Цотнэ, или падение и возвышение грузин (Абашидзе) - страница 16

— Почему не я умер, я, принёсший вам несчастье и гибель?! Для чего я остался живым, и вы не меня зарыли в землю? Если бы бог судил справедливо, не лежала бы моя Тамар в земле, а мне бы не ходить на этом свете! — Шергил плакал, причитал и бил себя кулаками по голове.

Поражённый всем услышанным, Цотнэ выскользнул из рук великана Шергила, отстранился и пригляделся к отцу: бессмысленный взор незрячих, лишённых бровей и ресниц глаз потряс Цотнэ. Но ещё больший ужас тотчас заставил его забыть первое потрясение.

— Не надо мне ни глаз, ни головы! Сама жизнь больше мне не нужна. Что порадует меня после гибели моей Тамар! Убил бы ты меня, судящий всех господь, только не отнимал бы её у матери…

— Где Тамар? Что с ней? — еле выговорил Цотнэ.

Не увидев ответа в незрячих глазах отца, он кинулся к матери.

— Где Тамар, мама?

Мать хотела что-то сказать мальчику, но слёзы и рыданья не дали ей выговорить ни одного слова.

С плачем и причитаниями зашли в церковный двор. Приблизившись к маленькому холмику возле церкви, Натэла и Шергил опустились на колени, упали на землю и горько зарыдали. Стиснув губы, Цотнэ уставился на маленький могильный холм. Земля на могиле ещё не совсем просохла. В изголовье стоял небольшой деревянный крест. Сухими глазами глядел Цотнэ на могилу и не верил, что тут похоронена Тамар. Он не видел её мёртвой в гробу, не был здесь, когда засыпали её землёй, а поэтому и не верил в смерть Тамар, в то, что её нет и никогда больше не будет.

Плач родителей как-то не доходил до его сознания, не затрагивал сердце. Они кого-то оплакивали. Но этот кто-то не мог быть Тамар. Тамар, весёлая и нежная, безмерно любящая и верная брату, наверное, дома, в княжеском дворце ожидает Цотнэ.


Дворец встретил Цотнэ холодный и молчаливый, точно гробница. Весёлый шум, смех и песни покинули его.

При виде Цотнэ слуги не могли скрыть слёз. Смущённо приветствовали они наследника, принуждённо улыбались ему.

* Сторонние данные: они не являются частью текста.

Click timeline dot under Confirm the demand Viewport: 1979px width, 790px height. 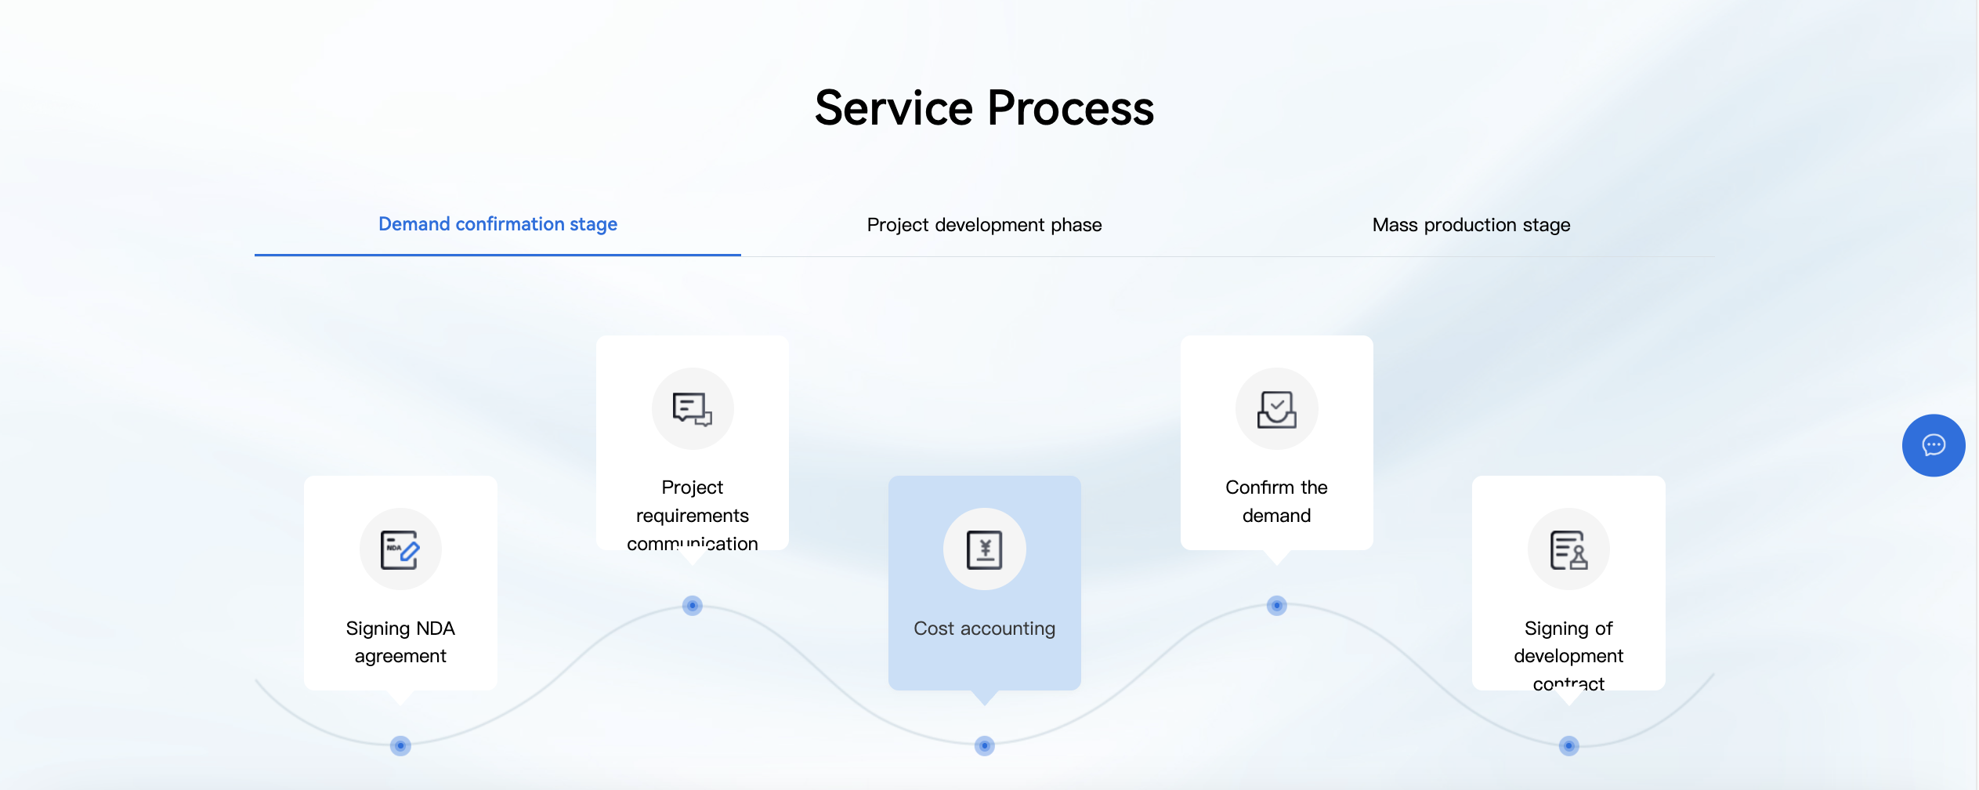coord(1276,605)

Скорбь воцарилась во дворце. Она изменила не только людей. Всё изменилось тут, всё было объято печалью и трауром.

Княжич не мог привыкнуть и к тому, что напротив его ложа не стояло больше кровати Тамар. По утрам, окинув взором опустевшую комнату, или ночью, разбуженный каким-нибудь сном, он не мог понять, где он, и думал, что находится в чужом доме.

Не слыша щебетания Тамар ни перед сном, ни утром во время пробуждения, он боялся оставаться один и всё просил кормилицу, чтобы она поставила кровать Тамар на прежнее место.

— В кровати Тамар гнездилась зараза, её сожгли, — доложили наследнику.

С этого дня ему постоянно мерещился пылающий огонь, и он не мог спать один.